Terlepas dari pertidaksetujuan tersebut, aku senang bahwa video ini menyampaikan bahwa filsafat itu hadir di segala aspek kehidupan. Karena dalam setiap pertimbangan moral kita sedang mempraktekkan filsafat. Etika adalah cabang dari filsafat, jadi praktik etika adalah praktik filsafat. Sehingga filsafat sebenarnya bukan suatu ilmu yang murni teoritis tapi juga sangat praktis. Justru semua hal yang dianggap praktis, yaitu berguna, bermanfaat, didasarkan pada teori nilai atau etika, yang adalah bagian dari filsafat.

Dulu aku pernah menulis bahwa filsafat dapat dibagi menjadi filsafat murni atau filsafat praktis. Filsafat murni adalah pembelajaran filsafat secara murni, tapi filsafat praktis adalah penerapan prinsip-prinsip filsafat. Dalam hal ini adalah bagaimana kita menunaikan dan melaksanakan prinsip-prinsip etika, sudah merupakan bentuk penerapan praktis dari teori filsafat terutama tentang etika.

Komentar terakhirku adalah aku tidak setuju dengan penyebutan estetika dalam hierarki filsafat. Aku tidak berpikir bahwa estetika itu sama sekali tidak penting, tapi menurutku tidak sepenting etika sendiri atau metafisika atau epistemologi.
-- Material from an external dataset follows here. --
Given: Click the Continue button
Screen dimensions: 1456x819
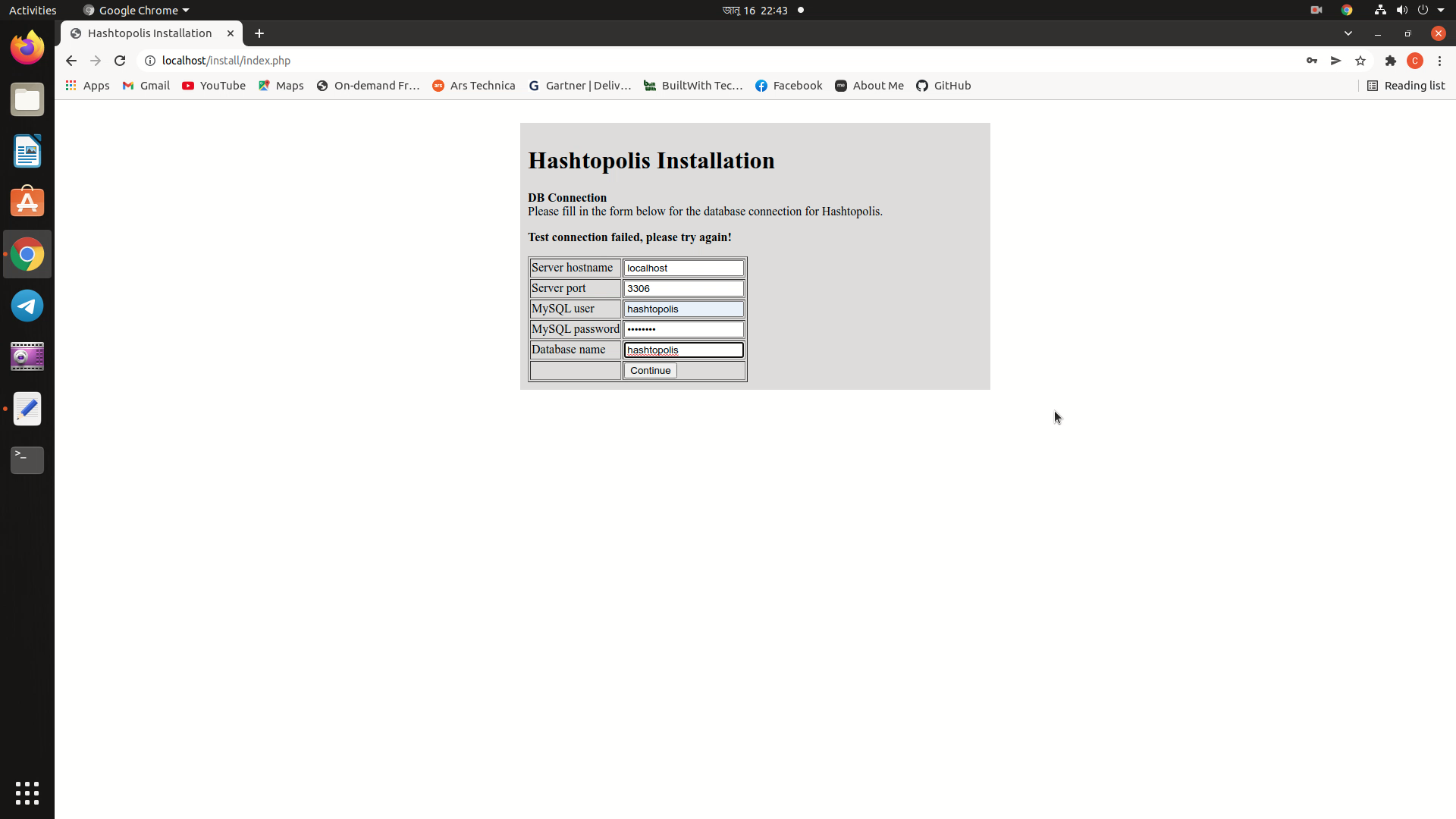Looking at the screenshot, I should 649,370.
Menurutku fenomenologi, pembelajaran tentang kesadaran, masih lebih fundamental daripada estetika. Untuk tritunggal filsafat cukuplah ada metafisika, epistemologi, dan etika. Sementara semua cabang lain adalah perpanjangan dari ilmu-ilmu ini. Keindahan memang penting tapi menjadi penting karena masalah etis dan juga pendasaran metafisikanya.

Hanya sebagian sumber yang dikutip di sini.